AVG antivirus updates at regular intervals of 4 hours.

After each such update the user can find out which version they are using, in addition to the time and date of the last update that was actioned. The software also notifies the time of the next scheduled update.

Quick Installation

Installing AVG antivirus was simple and took way less than 10 minutes, including running all the updates.

Whilst there is a superior paid version, the free edition of AVG is, I would imagine, good enough for the typical home user.

In fact, the free version of AVG is the antivirus program that I have installed on my childrens’ computers.

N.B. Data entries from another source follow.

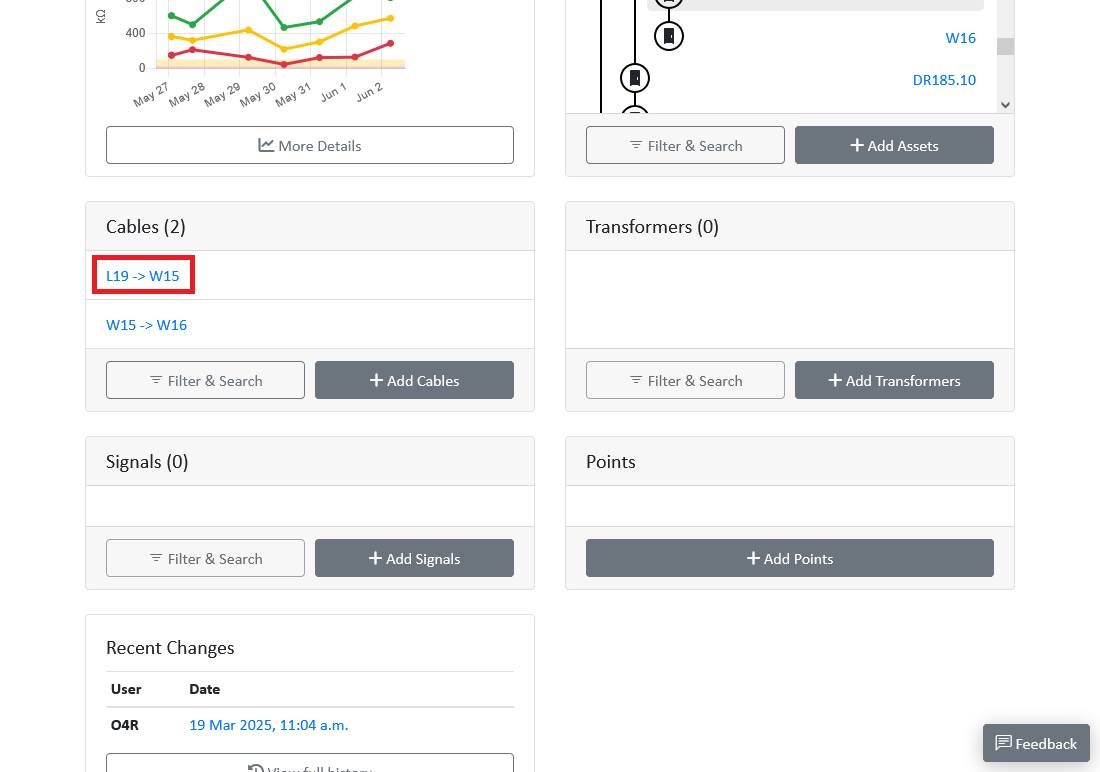Viewport: 1100px width, 772px height.
Task: Open the Feedback widget
Action: 1035,743
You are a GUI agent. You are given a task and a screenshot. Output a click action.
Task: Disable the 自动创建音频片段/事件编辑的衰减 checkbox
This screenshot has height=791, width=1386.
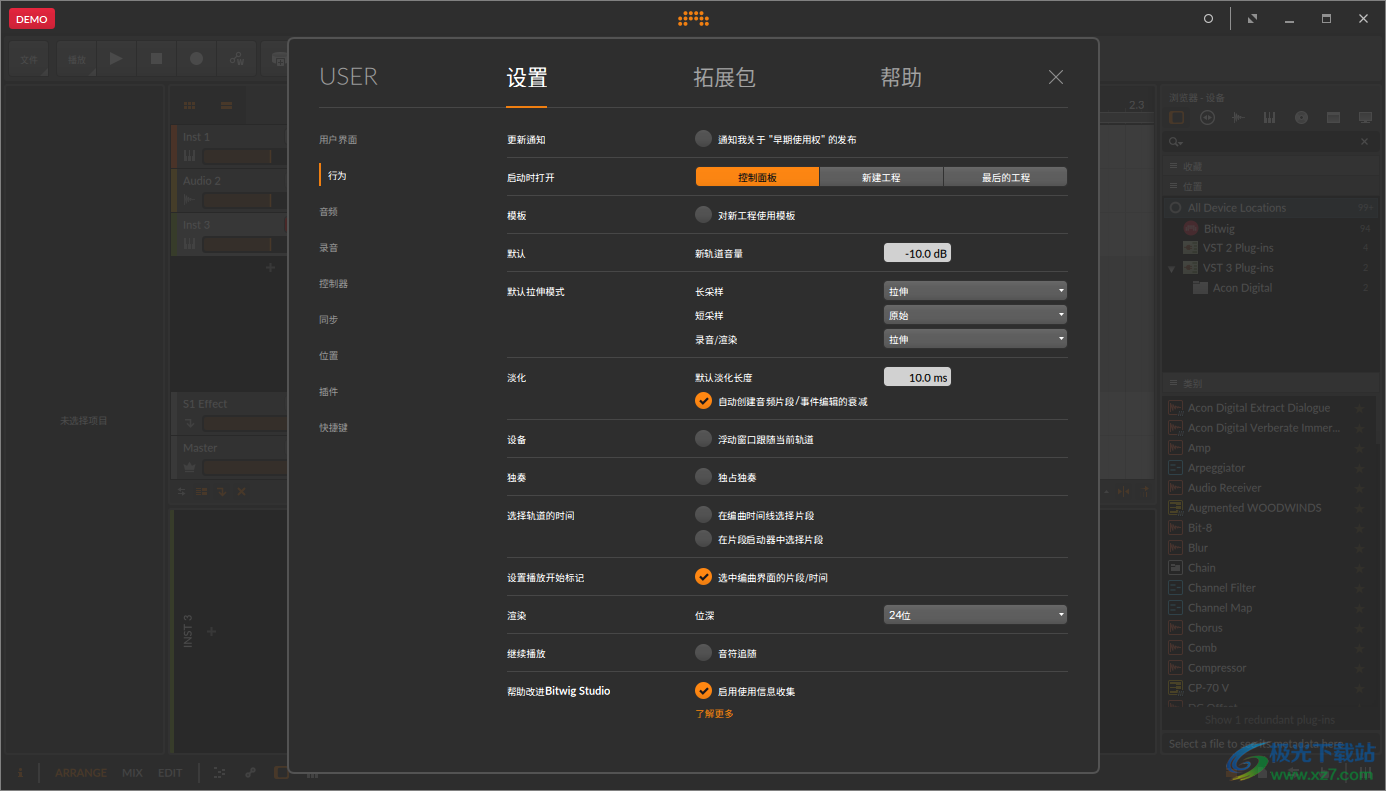point(702,400)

As this post is now a couple of years old you are probably looking for something more up to date – check out the best antivirus software for 2010.

About Lee Munson

Lee's non-technical background allows him to write about internet security in a clear way that is understandable to both IT professionals and people just like you who need simple answers to your security questions.

Comments

  1. I have to admit I was duped into this one man show. No support, disabled features, etc.
    You should always try and contact a vendor to see if they reply before buying.
    A valuable lesson learned….
    Save your money, or better yet, call or email them.
    That lack of a response will be enough to discourage you……….

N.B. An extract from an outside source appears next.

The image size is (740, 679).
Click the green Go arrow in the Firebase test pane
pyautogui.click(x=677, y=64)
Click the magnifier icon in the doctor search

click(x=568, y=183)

  2. Ok. so now that we all know that there is a virus or trojan that pretends to be AVG, how does the layman uninstall the trojan that pretends to be AVG? Will clicking the “uninstall” option work? or will that trigger the spread into other files and folders?

  3. kit kinnaman says:

    “There is a actual VIRUS that pretends to be AVG that does what he describes. I have removed this particular bug from 1/2 dozen computers now. Be careful WHERE and WHAT you download! There are many smart scammers with products with tricky names that are almost the same.”
    yes you are right, there ARE ones out tere that are considered “rouge AntiVris’s” and will harm your computer, but AVG Free is not one of them.

  4. There is a trojan that masquerades as AVG. The writer does not seem to have the correct website for the true AVG download. Does anyone have this information?

  5. I means there have hundred of company that produce anti-virus software, and the most famous keyword is “Free Anti Virus”.. but who win seo with that keyword will get popular.. AVG get their ranking but it’s not means that AVG is good.. That why AVIRA Inc. open their special website named free-av.com just to bit AVG.. AVIRA? they are good n kind company..

    p/s:Sory fr my english.

  6. AVG is the biggest scam I’ve seen. When you download the free version and you don’t upgrade after the trial period, the updating feature of the program will install thousands of trojans on your computer and will trigger the popup box that says that AVG has detected a trojan. At the same time, it will feature in VERY BIG the “UPGRADE NOW! feature for better protection” to make sure you become a customer. This is definitely fraudulent activity and this company will go out of business when the scam will be reported in medias.

    • I’ve never had any problems myself Jim, which version were you using?

    • There is a actual VIRUS that pretends to be AVG that does what he describes. I have removed this particular bug from 1/2 dozen computers now. Be careful WHERE and WHAT you download! There are many smart scammers with products with tricky names that are almost the same.

    • Its been a long time since this post but I was wondering what you did to solve the problem. My computer is only responding if I am willing to purchase the full version.